Return the following from the records below: each line, word for word, starting with the line that contains "Task: Click the location pin icon beside 東京" and going on through the line that contains "This screenshot has width=810, height=1232.", with nothing outside that range.

DATA RECORDS:
☆ ☆ ☆ ☆ ☆ ☆ ☆

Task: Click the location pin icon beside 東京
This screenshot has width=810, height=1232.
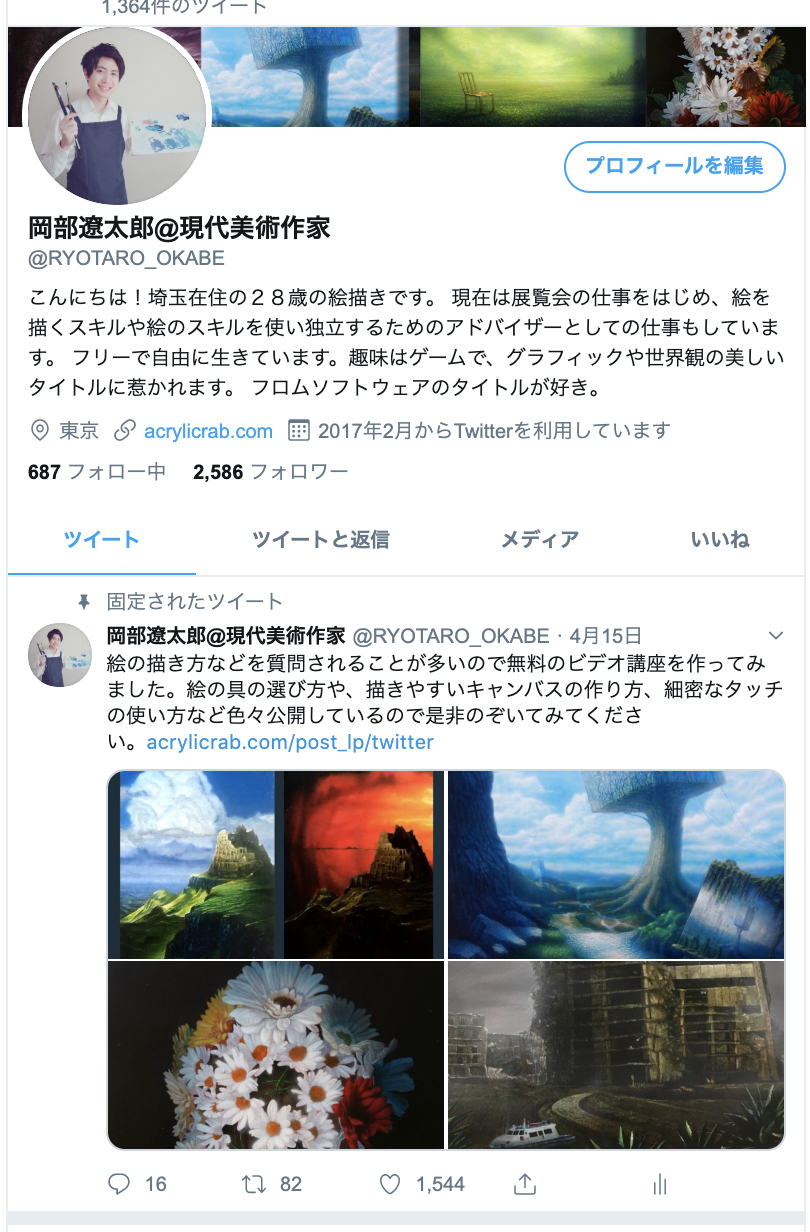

☆ ☆ ☆ ☆ ☆ ☆ ☆

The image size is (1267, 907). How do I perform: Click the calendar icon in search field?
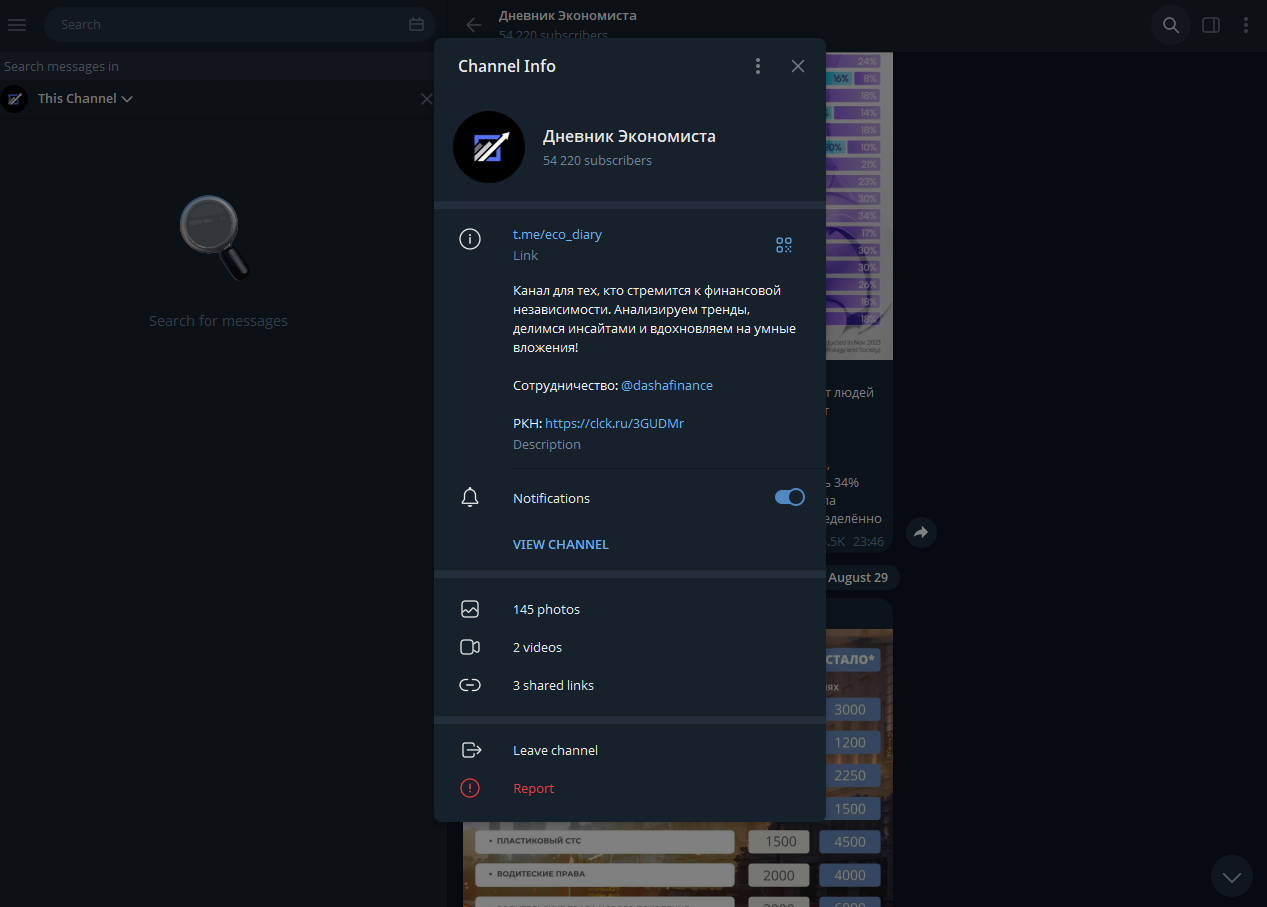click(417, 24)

☆ ☆ ☆ ☆ ☆ ☆ ☆

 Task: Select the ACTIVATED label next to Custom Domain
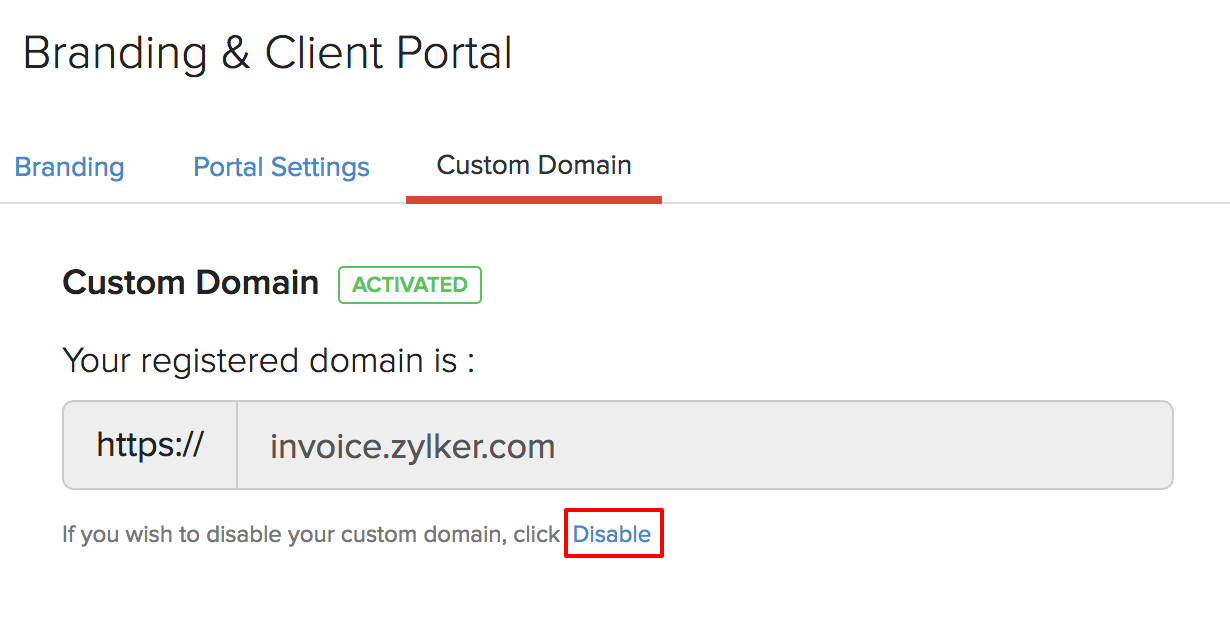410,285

☆ ☆ ☆ ☆ ☆ ☆ ☆

EXERCISE RESULT:
Task: Click the location pin icon beside 東京
This screenshot has width=810, height=1232.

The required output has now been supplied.